* [Consigne]:
Réécrivez le passage de l’extrait sur l’imposition des Français de l’étranger qui commence aux mots « Dans l’hypothèse où » et se termine après « de source française. », en remplaçant « avantages particuliers » par « avantages spécifiques ».

Précisions concernant les deux cas précités

Il peut se faire que le contribuable ait perçu dans l’année d’autres revenus qui ne bénéficient d’aucune exonération (revenus d’une activité exercée en France, revenus du conjoint, etc).

Pour des raisons d’équité fiscale, le taux d’imposition applicable à la partie non exonérée de ses revenus sera calculé sur l’ensemble de son revenu (non exonéré et exonéré), mais appliqué bien entendu exclusivement sur la part non exonérée.

Dans l’hypothèse où aucun des deux cas d’exonération ne serait applicable, les rémunérations ne sont soumises à l’impôt en France qu’à concurrence du montant du salaire qui aurait été perçu si l’activité avait été exercée en France.

Cela revient à exonérer les avantages particuliers (primes, indemnités, etc) qui s’attachent à l’exercice d’une profession à l’étranger.

Sous cette seule réserve, les modalités de calcul et de règlement de l’impôt sont celles de droit commun.

Situation des Français domiciliés à l’étranger

Ne disposant pas d’habitation en France et percevant un salaire en rémunération de leur activité à l’étranger

Ils ne sont pas imposables en France, sauf s’ils perçoivent d’autres revenus de source française.

  • Disposant d’une ou plusieurs habitations en France :

(Par "disposant", il convient d’entendre non seulement les habitations dont l’intéressé est propriétaire, mais éventuellement aussi celles dont il est locataire, usufruitier ou dont il jouit gratuitement par l’intermédiaire d’un tiers.)

Dans ce cas, une imposition forfaitaire minimale est établie d’après la valeur locative de l’habitation en France ; la base de l’impôt sur le revenu est constituée par trois fois la valeur locative réelle de cette ou de ces habitations.

Ce mode de taxation ne donne pas lieu à application du taux minimum de 25 % évoqué ci-après (imposition des revenus de source française).

Lorsque les revenus de source française sont supérieurs à la base d’imposition forfaitaire minimale, c’est le montant de ces revenus qui doit être retenu pour l’établissement de l’impôt.

En outre, les Français domiciliés à l’étranger peuvent être exonérés de cette imposition minimale s’ils justifient qu’ils sont soumis dans le pays où ils ont leur domicile à un impôt sur l’ensemble de leurs revenus au moins égal aux deux tiers de celui qui leur serait applicable en France.

Impositions des revenus de source française

Ces revenus sont déterminés et imposés dans les conditions du droit commun français avec deux exceptions à ce principe général :

  • Les charges déductibles du revenu global ne sont pas prises en compte.

* [Données]:
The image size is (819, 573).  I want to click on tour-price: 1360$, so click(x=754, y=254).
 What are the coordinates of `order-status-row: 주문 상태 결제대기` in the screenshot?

* [Corrigé]:
Dans l’hypothèse où aucun des deux cas d’exonération ne serait applicable, les rémunérations ne sont soumises à l’impôt en France qu’à concurrence du montant du salaire qui aurait été perçu si l’activité avait été exercée en France.

Cela revient à exonérer les avantages spécifiques (primes, indemnités, etc) qui s’attachent à l’exercice d’une profession à l’étranger.

Sous cette seule réserve, les modalités de calcul et de règlement de l’impôt sont celles de droit commun.

Situation des Français domiciliés à l’étranger

Ne disposant pas d’habitation en France et percevant un salaire en rémunération de leur activité à l’étranger

Ils ne sont pas imposables en France, sauf s’ils perçoivent d’autres revenus de source française.